I thought it had to do with the way ŋ developed in the Indo-European languages that have it. PIE didn't have phonemic ŋ, and the sound subsequently mostly developed from /n/ followed by a velar consonant. Since PIE syllabic nasals were given prothetic vowels or lost early in the history of the various sub-families, nK clusters only occurred after a vowel, and therefore [ŋ] never occurred initially.

Re: Phonoaesthetics

Posted: Tue Sep 16, 2014 4:50 am
by vec
PIE had prevocalic *gn and *kn which could have easily changed to a prevocailc ŋ but it didn't happen anywhere as far as I know. Why? I would guess areal influence. Prevocalic ŋ is not fashionable in the IE area.

Re: Phonoaesthetics

Posted: Tue Sep 16, 2014 1:07 pm
by CatDoom
vec wrote:PIE had prevocalic *gn and *kn which could have easily changed to a prevocailc ŋ but it didn't happen anywhere as far as I know. Why? I would guess areal influence. Prevocalic ŋ is not fashionable in the IE area.
I'm not sure how common nasals assimilating to preceding consonants is in IE languages, but the areal influence is probably a big part of it, yeah.

Re: Phonoaesthetics

Posted: Tue Sep 16, 2014 7:11 pm
by vec
Icelandic has that kind of assimilation.
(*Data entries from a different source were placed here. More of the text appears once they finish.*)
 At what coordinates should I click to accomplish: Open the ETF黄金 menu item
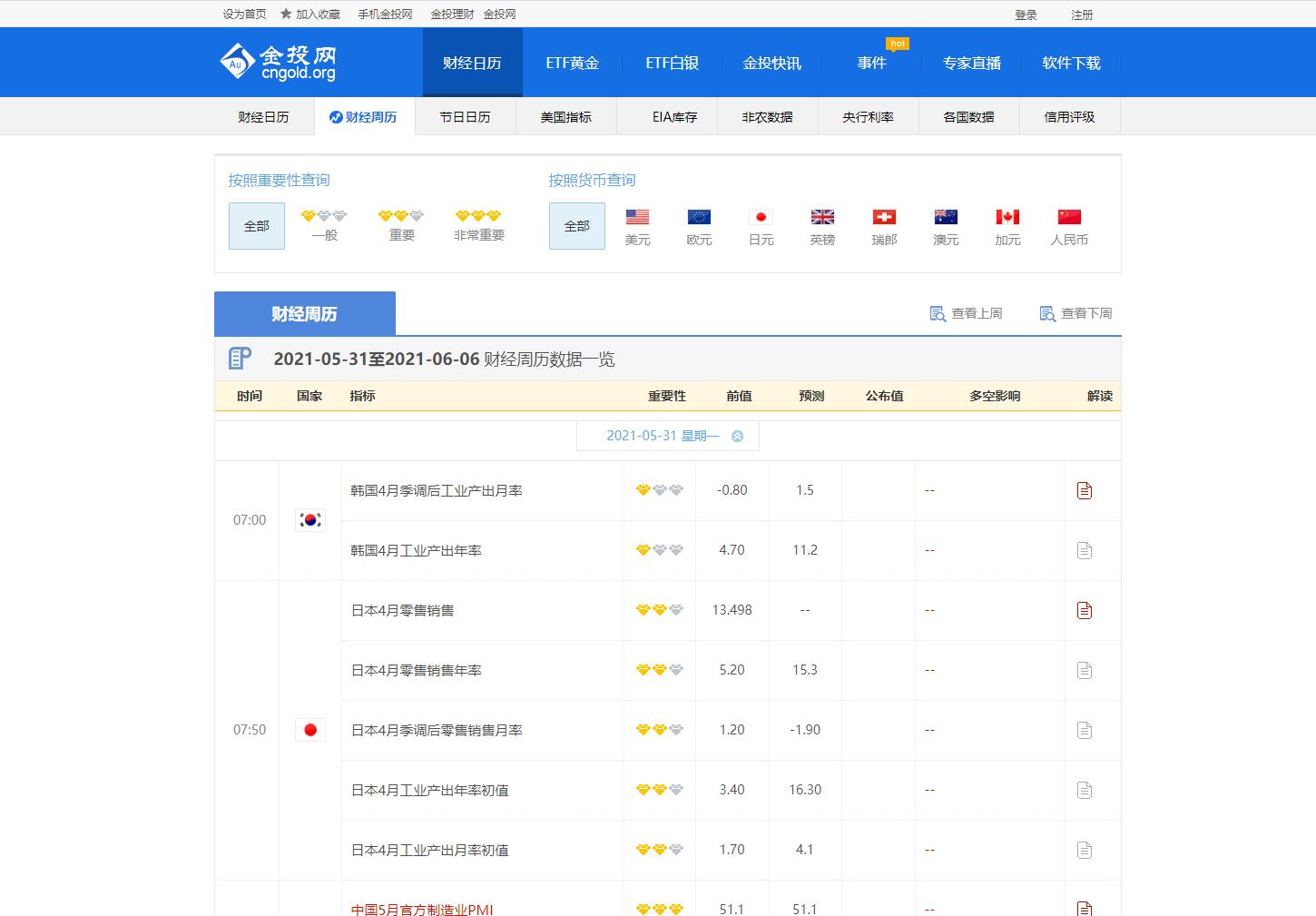(x=572, y=63)
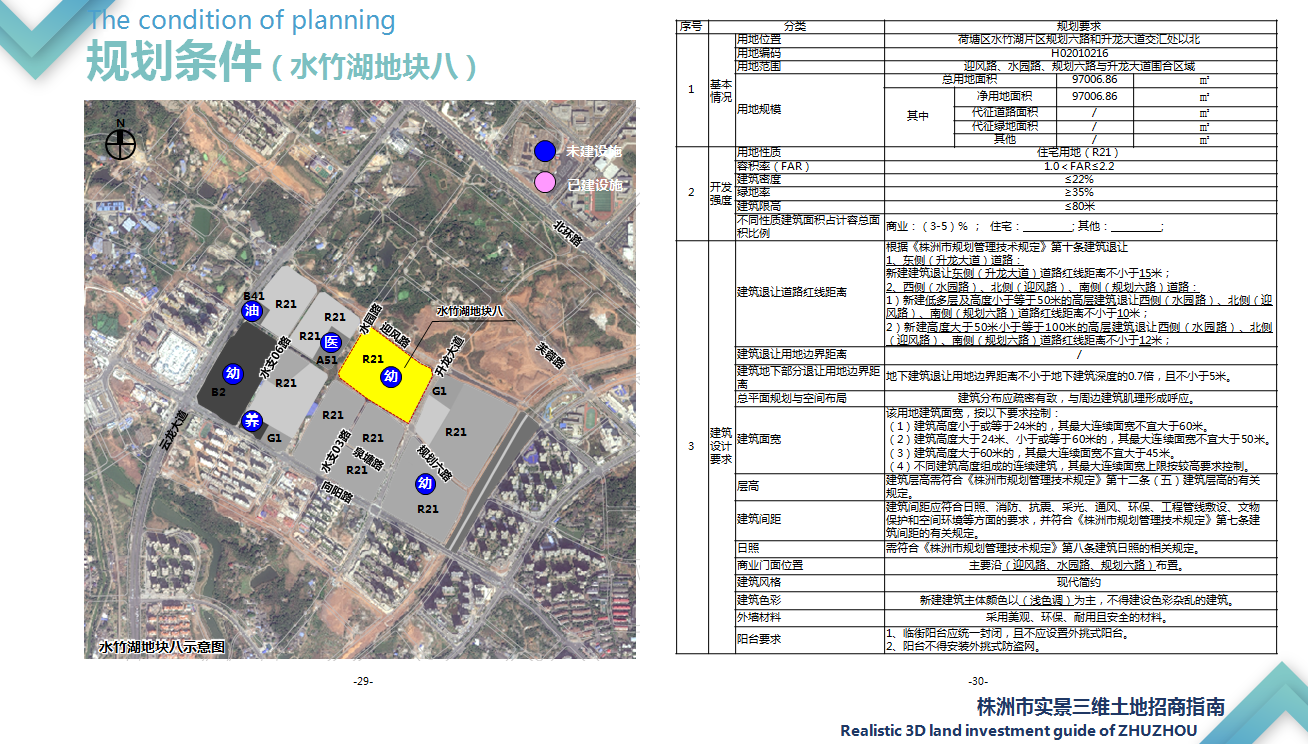The width and height of the screenshot is (1308, 744).
Task: Click the 幼 marker beside 规划六路
Action: [424, 484]
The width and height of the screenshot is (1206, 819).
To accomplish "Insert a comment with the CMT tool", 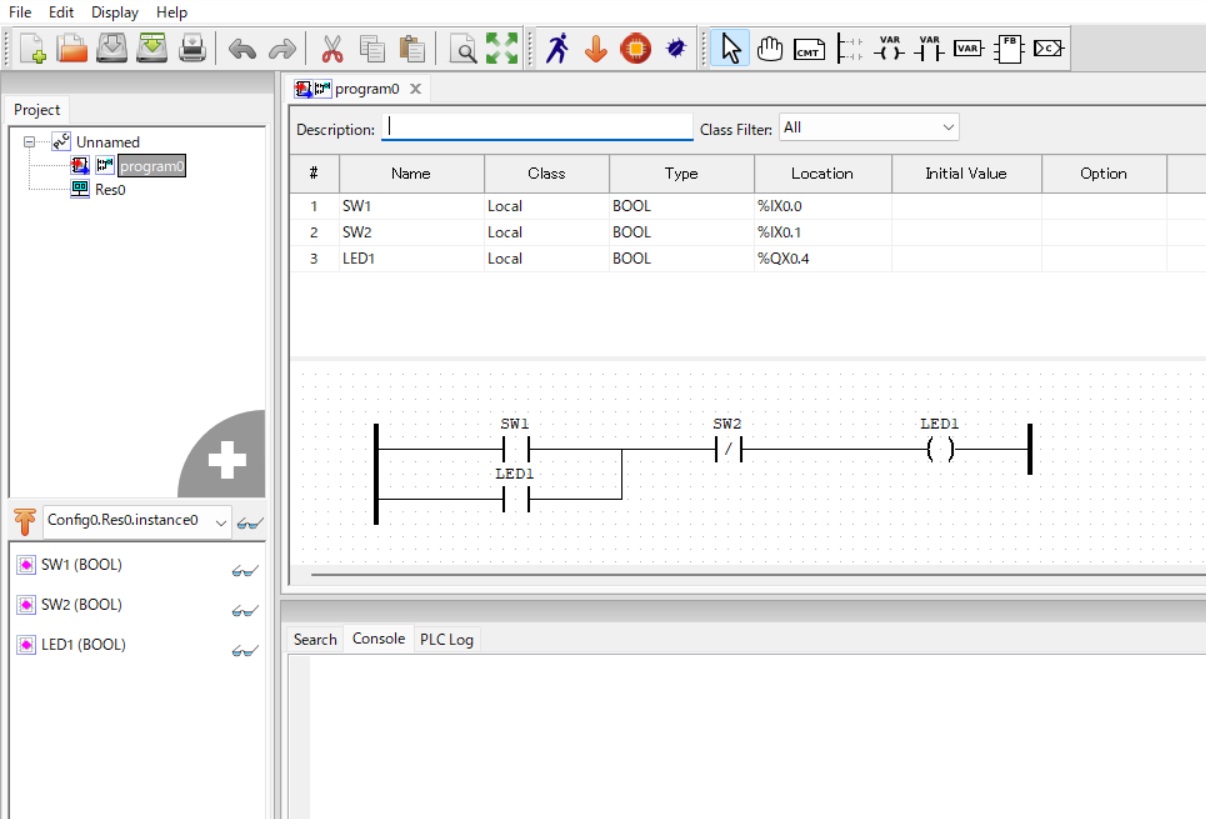I will [x=809, y=47].
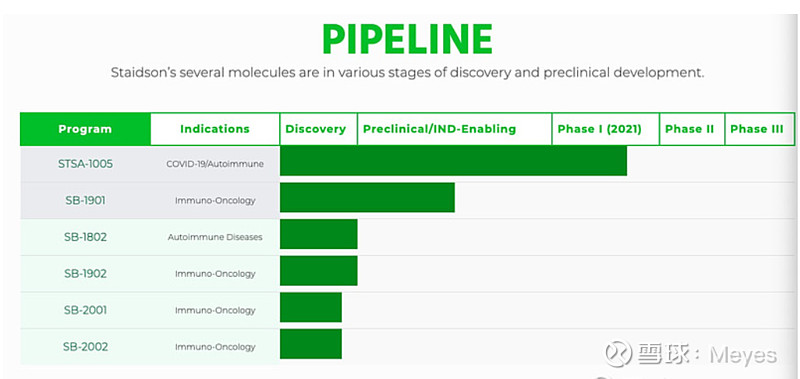Click the Phase I (2021) header
The image size is (800, 379).
coord(606,129)
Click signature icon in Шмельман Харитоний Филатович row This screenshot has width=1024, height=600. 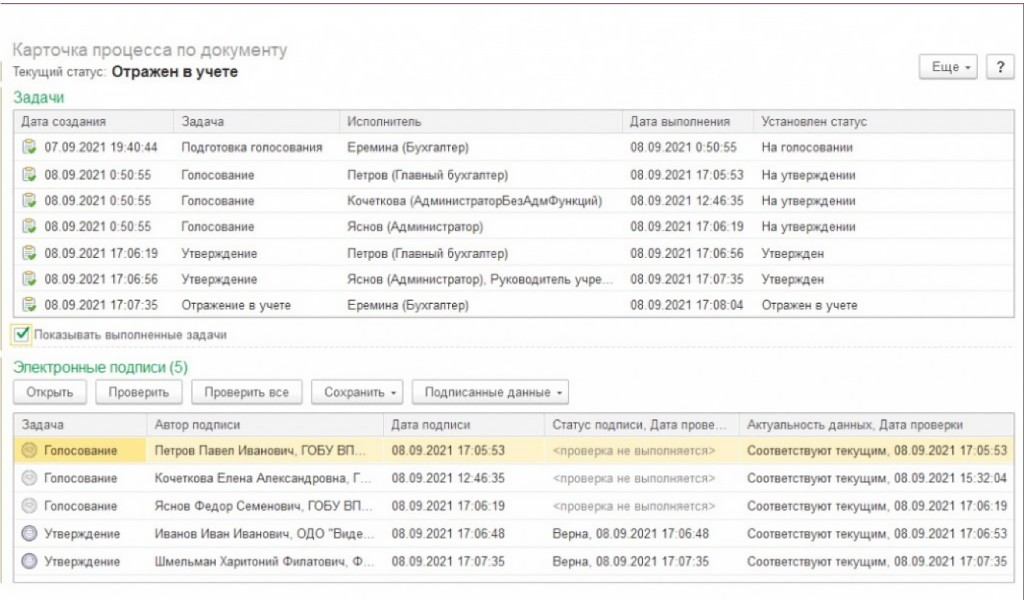(29, 562)
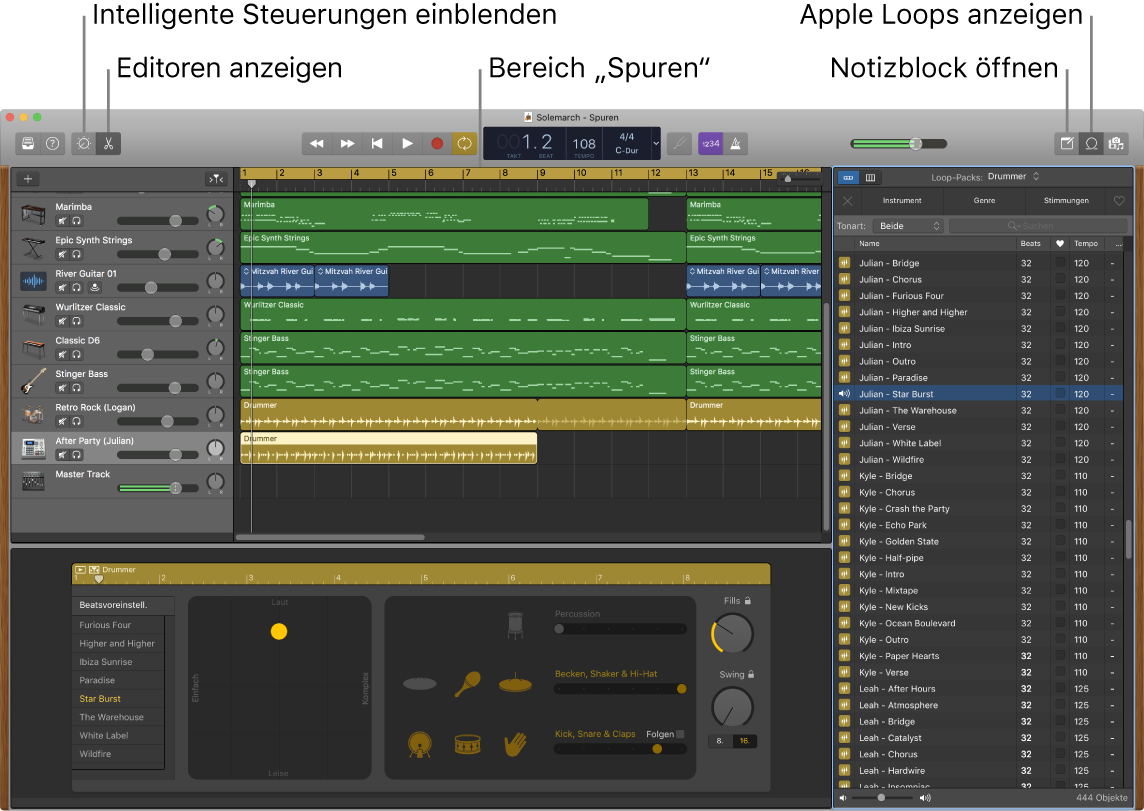This screenshot has width=1144, height=811.
Task: Toggle cycle mode in the transport bar
Action: pyautogui.click(x=464, y=143)
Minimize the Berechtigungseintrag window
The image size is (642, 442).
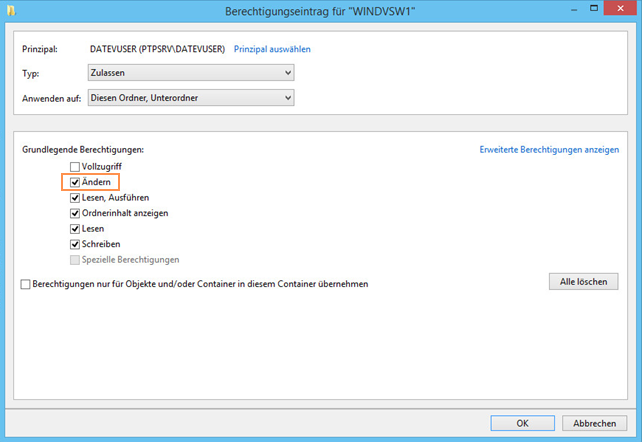click(574, 10)
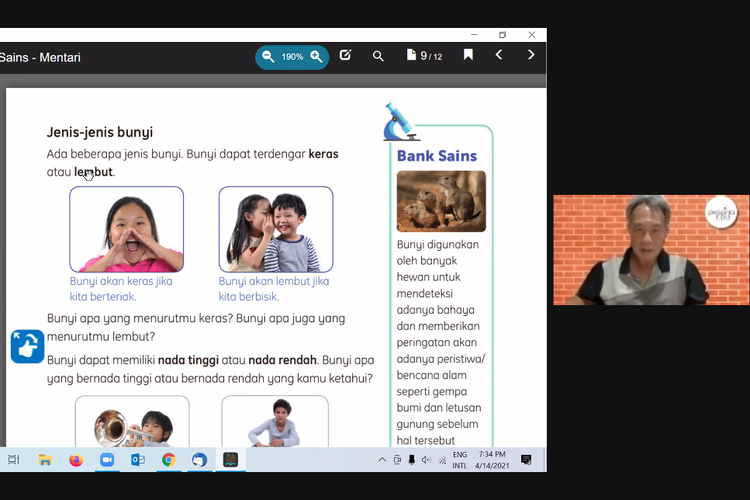This screenshot has height=500, width=750.
Task: Click the blue pointing hand activity icon
Action: pyautogui.click(x=27, y=347)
In fact, we have a couple of /ŋ/ < /kn/ situations :)

Re: Phonoaesthetics

Posted: Tue Sep 16, 2014 8:09 pm
by cntrational
Latin /gn/ was pronounced [ŋn], even word-initially, but no Romance language has changed it to [ŋ]. Would be a good addition to a romlang.

Re: Phonoaesthetics

Posted: Wed Sep 17, 2014 12:49 am
by CatDoom
cntrational wrote:Latin /gn/ was pronounced [ŋn], even word-initially, but no Romance language has changed it to [ŋ]. Would be a good addition to a romlang.
Man, Latin just gets stranger the more I learn about it.

Re: Phonoaesthetics

Posted: Wed Sep 17, 2014 5:11 pm
by vtardif
cntrational wrote:Latin /gn/ was pronounced [ŋn], even word-initially, but no Romance language has changed it to [ŋ]. Would be a good addition to a romlang.
I hear something that sounds like a [ŋj] for French /ɲ/ fairly regularly around here. But that might be my anglo ear.